— INSTRUCTIONS TO FOLLOW —
Exactly as written, return every line of the data below apart from the pictures.

(Stored data)
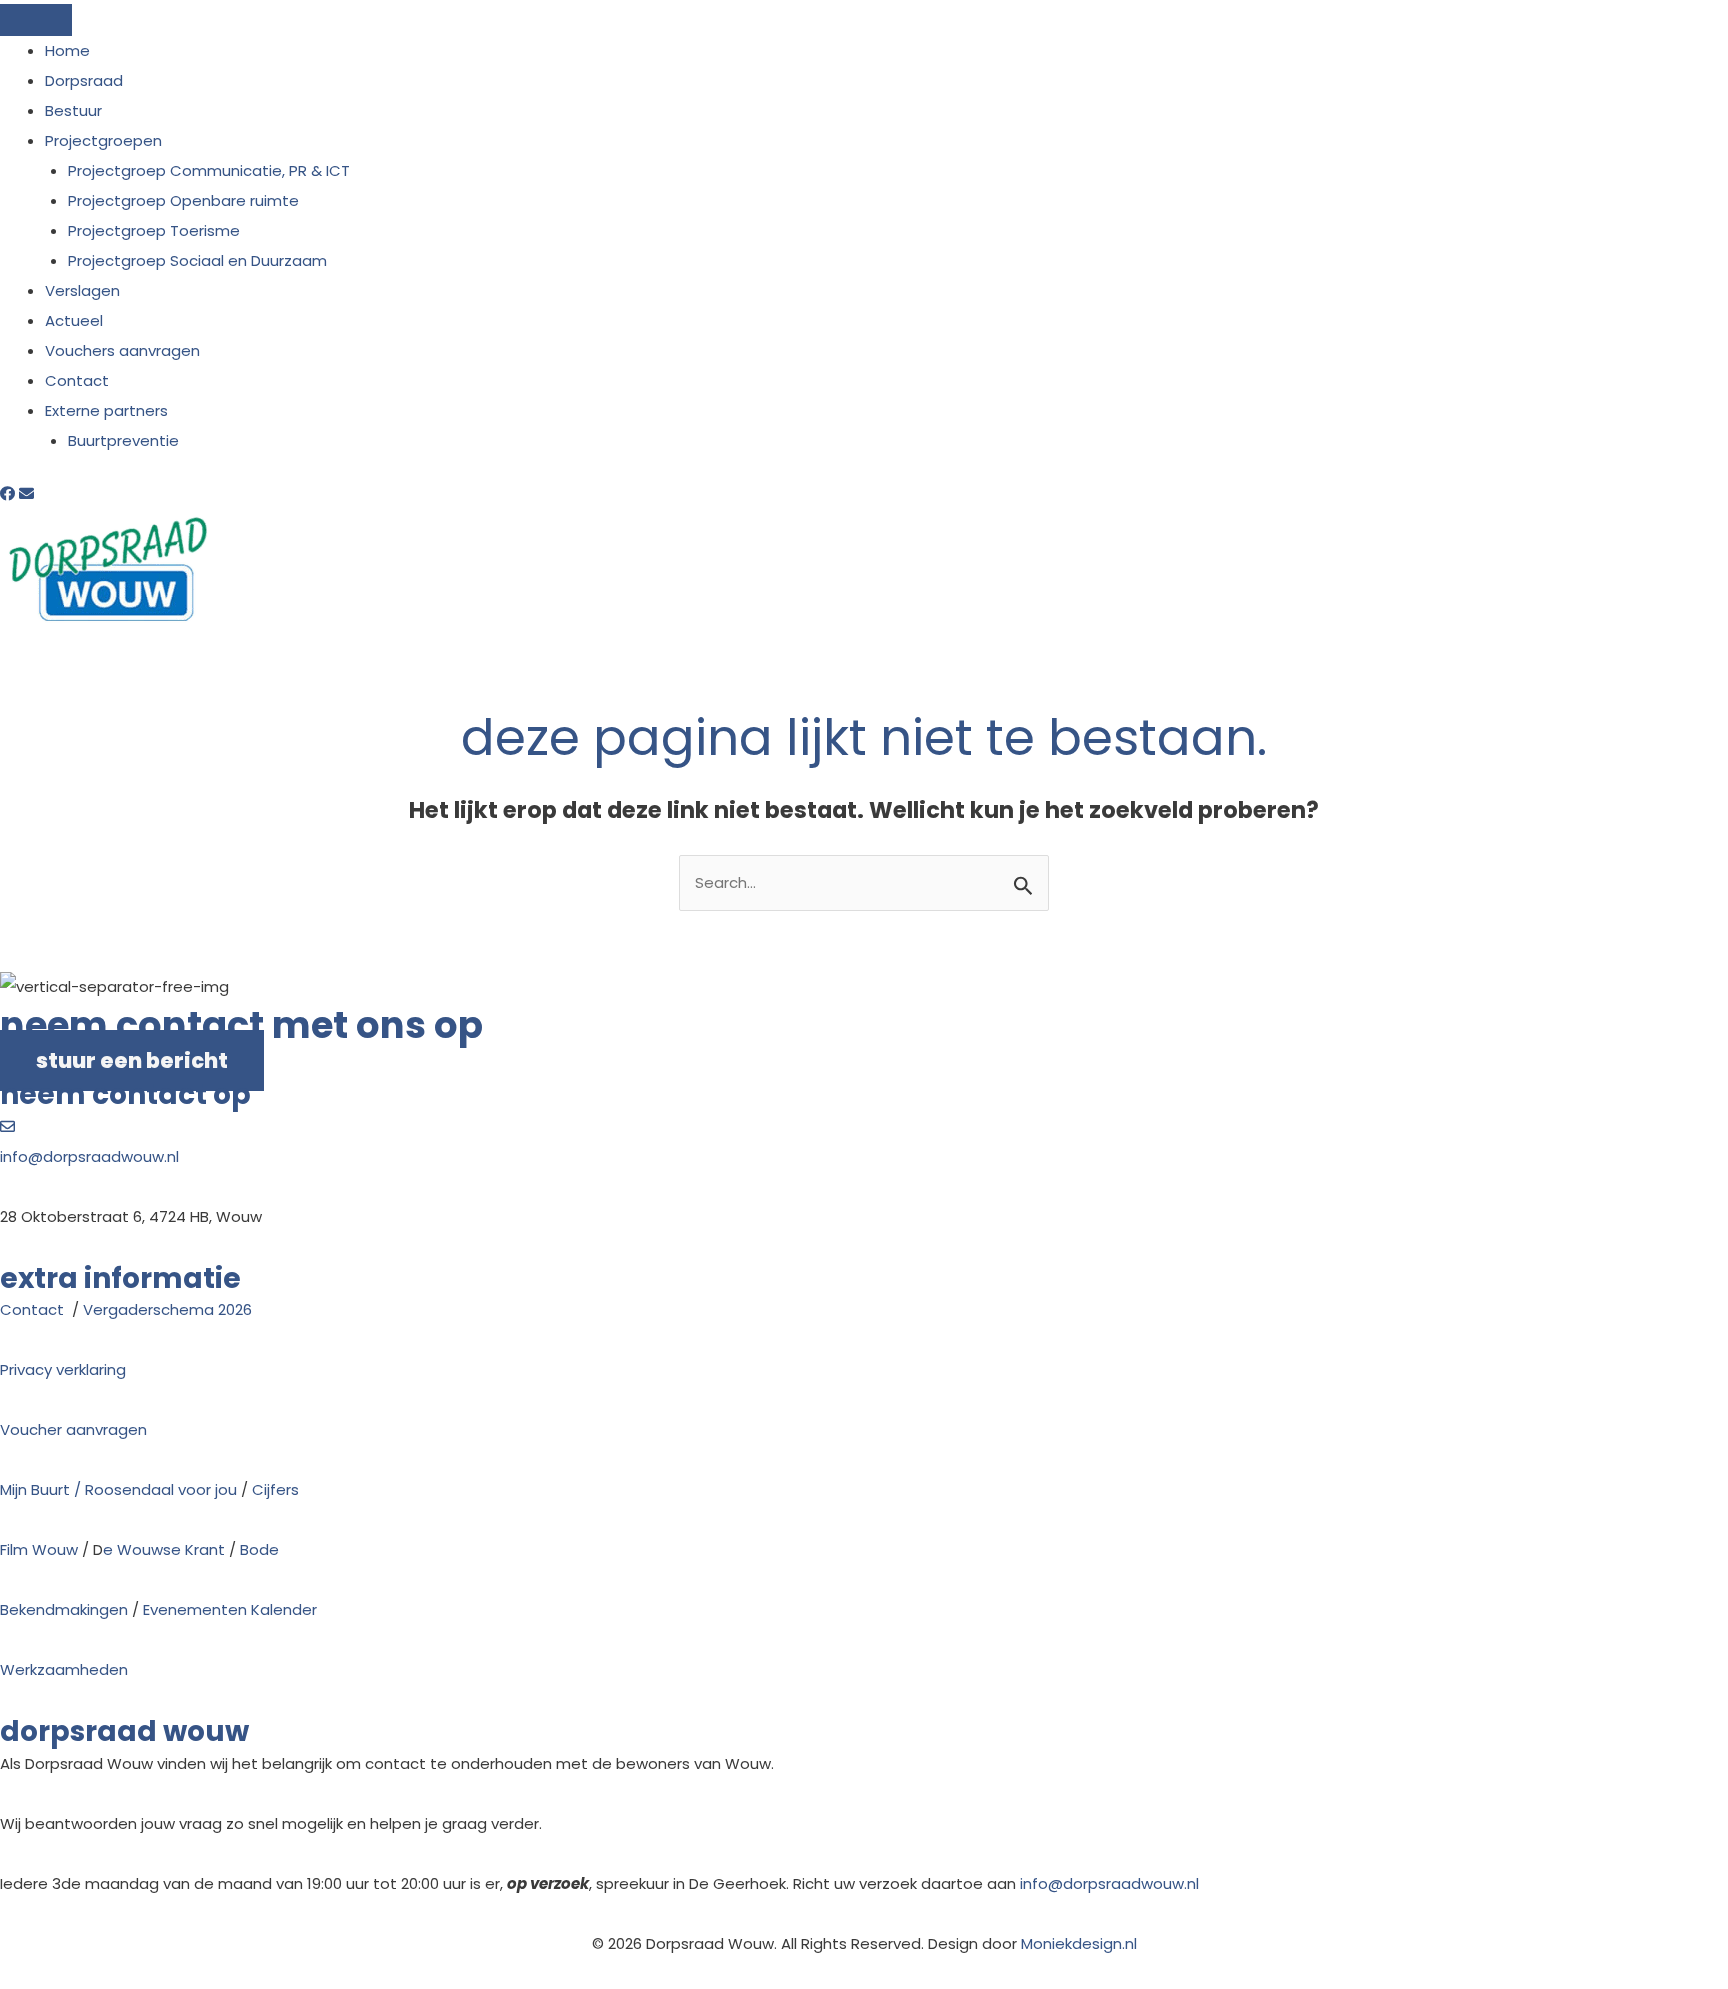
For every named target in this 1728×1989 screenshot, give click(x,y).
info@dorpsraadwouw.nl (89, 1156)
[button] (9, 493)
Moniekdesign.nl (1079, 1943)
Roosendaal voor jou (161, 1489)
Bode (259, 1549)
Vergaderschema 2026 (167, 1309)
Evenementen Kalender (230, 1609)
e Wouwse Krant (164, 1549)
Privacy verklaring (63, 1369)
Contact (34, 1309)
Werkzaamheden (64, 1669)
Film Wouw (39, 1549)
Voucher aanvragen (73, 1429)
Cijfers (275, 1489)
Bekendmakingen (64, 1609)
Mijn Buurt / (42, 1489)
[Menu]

— EXERCISE RESPONSE —
For every named target in this 1728×1989 screenshot, give click(x,y).
info@dorpsraadwouw.nl (89, 1156)
[button] (9, 493)
Moniekdesign.nl (1079, 1943)
Roosendaal voor jou (161, 1489)
Bode (259, 1549)
Vergaderschema 2026 (167, 1309)
Evenementen Kalender (230, 1609)
e Wouwse Krant (164, 1549)
Privacy verklaring (63, 1369)
Contact (34, 1309)
Werkzaamheden (64, 1669)
Film Wouw (39, 1549)
Voucher aanvragen (73, 1429)
Cijfers (275, 1489)
Bekendmakingen (64, 1609)
Mijn Buurt / (42, 1489)
[Menu]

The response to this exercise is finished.